А вот как по этому поводу сам Александр Александрович говорил о Сталине: «Любил и хорошо знал художественную литературу. И дореволюционную классическую, и нашу советскую. Не только русскую, но и других народов СССР. Иностранную тоже. Следил за литературными новинками. Много читал. Произведения, выдвинутые на соискание Сталинской премии, как правило, читал все. Разумеется, не только их. В таком мнении я утвердился при обсуждении в ЦК партии выдвинутых на Сталинские премии произведений литературы и искусства. И, конечно, из личных бесед со Сталиным по поводу того или иного литературно-художественного полотна. При обсуждении в ЦК наших предложений мне как председателю Комитета по Сталинским премиям в области литературы и искусства надо было ко всему быть готовым. Очень обстоятельно подкованным, имея в виду возможность серьёзного полемического диалога».

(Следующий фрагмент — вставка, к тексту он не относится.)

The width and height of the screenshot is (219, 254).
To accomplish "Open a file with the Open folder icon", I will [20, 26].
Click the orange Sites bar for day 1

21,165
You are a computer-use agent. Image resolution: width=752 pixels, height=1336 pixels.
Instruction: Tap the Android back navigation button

Сталин не только глубоко знал то или иное заметное произведение. Он был взыскательным критиком. Понимал сложность литературного процесса. Знал прекрасно литературную грамоту, то бишь русский язык вообще, органически не терпел пренебрежения к правильному пользованию языком, едко и порой зло высмеивал косноязычие, а тем более забвение элементарной грамотности.
Был отличным полемистом. И эрудитом. С ним нередко трудно было дискутировать. Обладал большими знаниями, сила аргументации и логика мышления его были всегда основательны. Диву даёшься, когда этот человек успевал столько читать и художественную литературу, историческую. Не говоря уже о политической. Я приведу пример о «неприятном случае» в практике присуждения Сталинской премии в области литературы. Речь шла о писателе Степане Злобине и его романе «Степан Разин».

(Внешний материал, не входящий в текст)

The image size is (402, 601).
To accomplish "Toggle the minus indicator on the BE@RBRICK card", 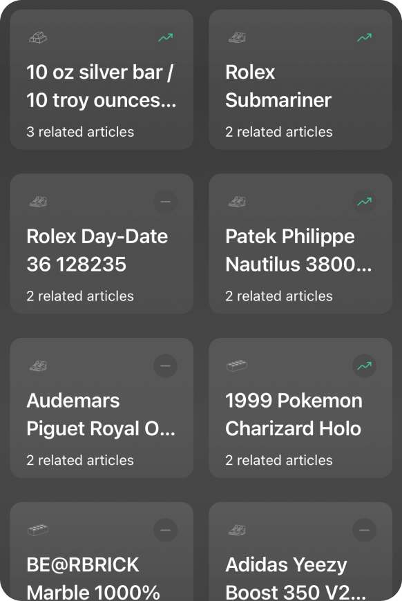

Не помню точно, какой организацией автор и его роман были выдвинуты на Сталинскую премию. В комитете по премиям они не были включены в число кандидатов на неё. Наши предложения в ЦК партии были представлены без этого произведения. Не скрою, при обсуждении некоторые товарищи обращали больше внимания не на идейное содержание и художественные достоинства, а на «анкетные данные» из биографии его автора. В годы гражданской войны он какое-то время был в Белой армии. То ли добровольно, то ли по мобилизации – точно не знаю и утверждать не могу. Во время Великой Отечественной войны Злобин оказался в плену у гитлеровцев. Как попал в плен, мне тоже достоверно не было известно. Конечно, всё это сыграло свою роль в отклонении Комитетом его кандидатуры.
За день-два перед обсуждением наших предложений в ЦК партии Сталин, как тогда было принято, пригласил меня для предварительной беседы по выдвинутым на премию произведениям. Он и на этот раз был уже обстоятельно знаком не только с материалами Комитета, но и со многими книгами, представленными на премию, но не прошедшими сквозь наше «сито». Подробно, со знанием дела беседовал он по каждой из них. После такого разбора он по большинству из решений Комитета высказывал своё мнение более или менее определённо, обычно поддерживал их, и в отношении же отдельных произведений был крайне осторожен в своей оценке – больше рассуждал, но в принципе также соглашался с нашими предложениями.